YOUR TASK: Present each line of the records below as a numbered list, omitting any blank lines.

Element and text location data:
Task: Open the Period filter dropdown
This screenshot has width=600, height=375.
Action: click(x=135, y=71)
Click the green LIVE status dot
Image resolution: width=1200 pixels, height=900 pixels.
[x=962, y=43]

ANSWER TO THIS EXERCISE:
1. Task: Open the Period filter dropdown
2. This screenshot has width=600, height=375.
3. Action: click(x=135, y=71)
4. Click the green LIVE status dot
5. Image resolution: width=1200 pixels, height=900 pixels.
6. [x=962, y=43]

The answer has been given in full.